In February 1942, President Roosevelt issued Executive Order 9066 which stated that Japanese-Americans must register their families and be prepared to evacuate their homes within 10 days. 110,000 of these people had to conform. 40% were children and 70% were citizens of the United States. There was never even one federal indictment of these people for espionage or sabotage. 16,000 were sent to Arkansas, to the poor towns of Rohrer and Jerome. They were prisoners of the U. S. military and were surrounded by barbed wire. Southeast Arkansas is one of the poorest areas in America. At that time, the citizens did not have electricity, no indoor plumbing and were frequently flooded when the Mississippi River overflowed.
Many of these internees were interviewed for this documentary, including Senator Dan Inouye of Hawaii, who was one of many Japanese who volunteered to serve in the Armed Forces.
Milton Eisenhower, brother of General Dwight D. Eisenhower was named head of the War Relocation Agency which moved the Japanese to relocation camps in inland regions. Governor Homer Atkins of Arkansas did not want them and imposed severe restrictions on the internees.
The camps were built within days and the internees had to line up for everything - for food, showers and supplies. Adults could earn $12 a month if they worked. They were under military guard and were assured that they would be removed at the end of the war. Since many were farm workers prior to their imprisonment, they were able to raise vegetable and hogs for their subsistence.
White Arkansans were hired to teach in the camps in Rohrer and Jerome. In the cities, they were paid $900 a year, but in the camps their salary was $2000 a year, which enraged Arkansas citizens. The people saw that the internees received plenty of food while the citizens had to use food stamps. They also had their own hospitals and health care. The family structure broke down as teenagers chose to eat with their friends and not with their parents; the parents ate together. The Nisei were bored and anxious to leave. They were given permission to go into the town, but the town stores did not like to serve them. The colleges in Arkansas would not accept the Japanese lest they be required to accept African-Americans also.

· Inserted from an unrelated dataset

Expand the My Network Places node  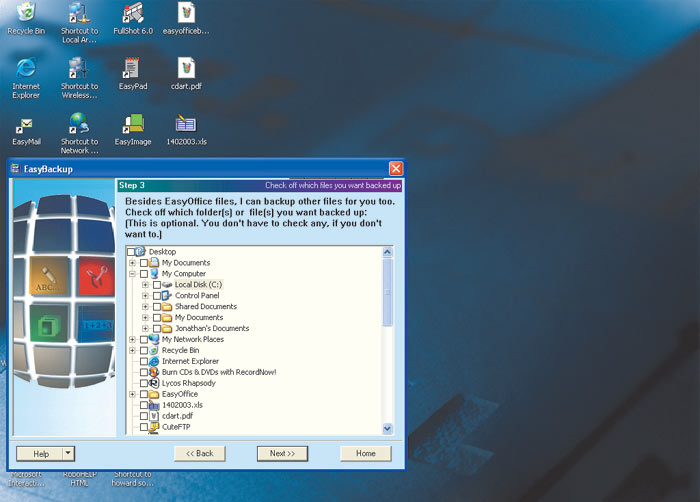[132, 340]

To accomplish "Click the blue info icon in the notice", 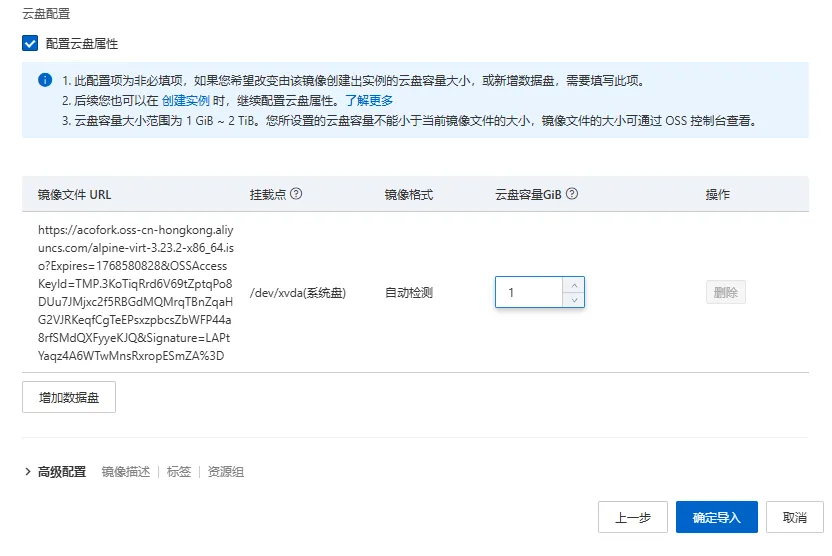I will tap(45, 80).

The Governor would not let the Japanese work in Arkansas but they could work in other states. After security checks, hundreds of Nisei were allowed to leave and work in other cities. The U. S. government realized that the Japanese would be valuable in the army and approved 10,000 men to join the service. They formed the 442nd combat unit and trained in Shelby, Mississippi. They had to pass several security clearances to do so. The 442nd unit was sent to Europe where they fought some of the toughest battles. They became legendary when they won more war decorations than any other unit of their size.
By 1944, security was relaxed at the camps. For the children, the camps were fun and they made many friends. The citizens of Rohrer and Jerome eventually showed empathy toward the internees. By December 1944, it was deemed that loyal citizens could no longer be incarcerated or kept out of California. They were free to leave. Only nine families remained in Arkansas where the farmland was good to them. Most did not want to stay; they went to Chicago, New York City, Cleveland and California. The citizens of Rohrer and Jerome were relieved when the internees left.

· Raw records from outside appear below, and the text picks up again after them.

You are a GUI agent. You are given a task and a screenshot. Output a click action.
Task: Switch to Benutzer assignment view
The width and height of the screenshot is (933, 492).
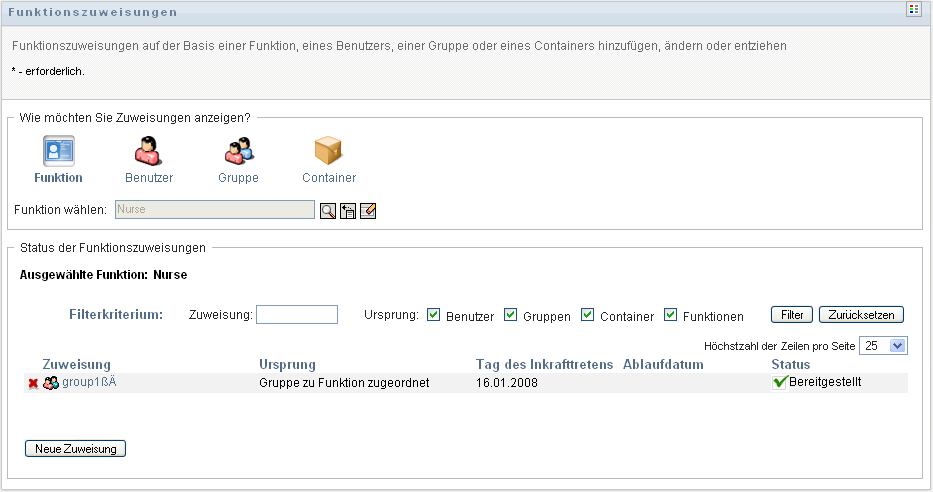coord(149,151)
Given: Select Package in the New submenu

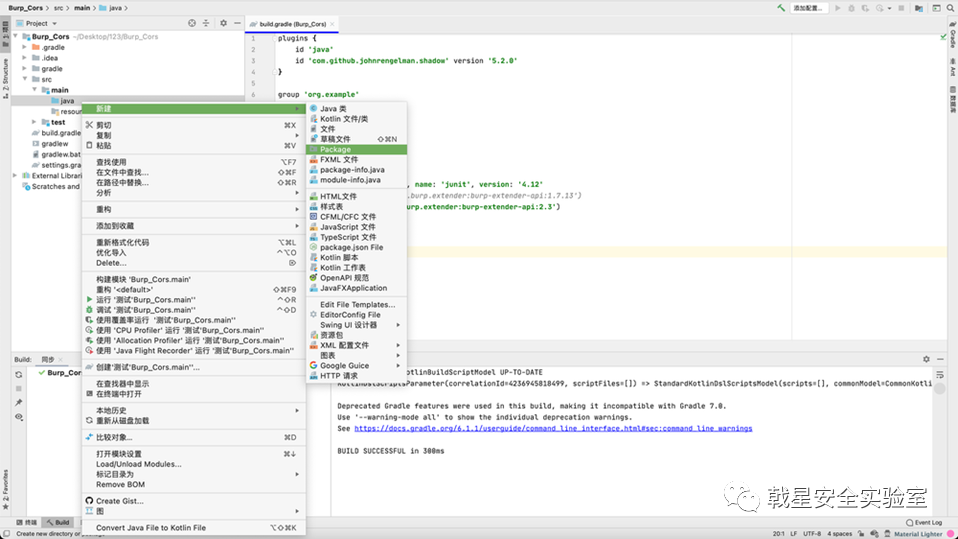Looking at the screenshot, I should pyautogui.click(x=335, y=149).
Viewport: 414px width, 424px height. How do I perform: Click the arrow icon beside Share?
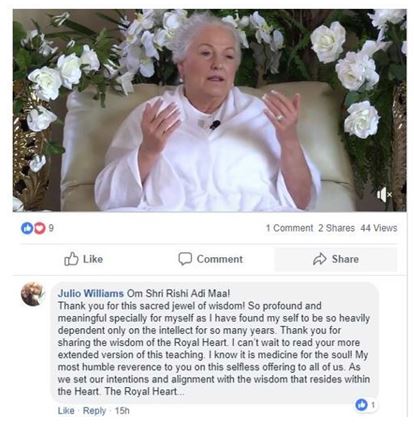320,259
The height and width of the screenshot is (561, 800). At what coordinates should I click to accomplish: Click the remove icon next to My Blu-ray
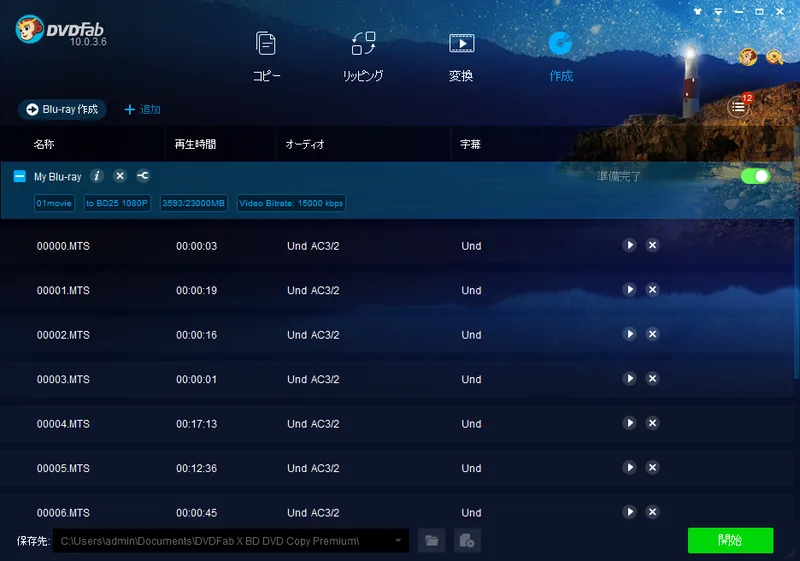(120, 176)
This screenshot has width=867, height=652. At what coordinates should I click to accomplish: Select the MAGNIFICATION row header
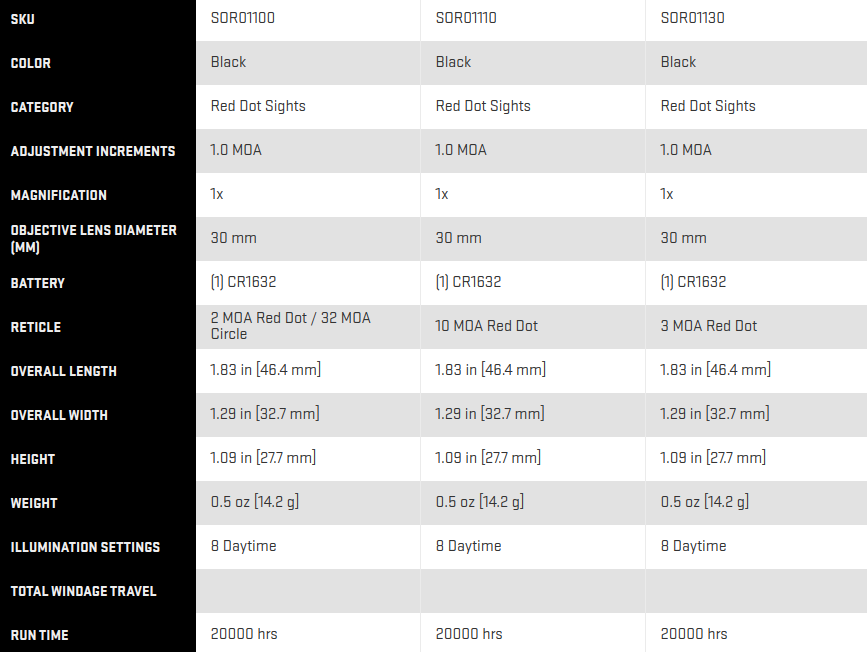(59, 195)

Four decades later, in 1988, the Federal government apologized to the internees, admitting that their internment was caused by racism, fear, and the failure of leadership. That year, President Ronald Reagan signed the Civil Liberties Act and $20,000 was given to each and every person who had been interned. Plus, they were offered a formal apology. The experience, however, continues to haunt them, as is gleaned from the documentary.
The film was funded by the Winthrop Rockefeller Foundation with additional funding from the Arkansas Resources Council and the Arkansas Natural and Cultural Resources Council.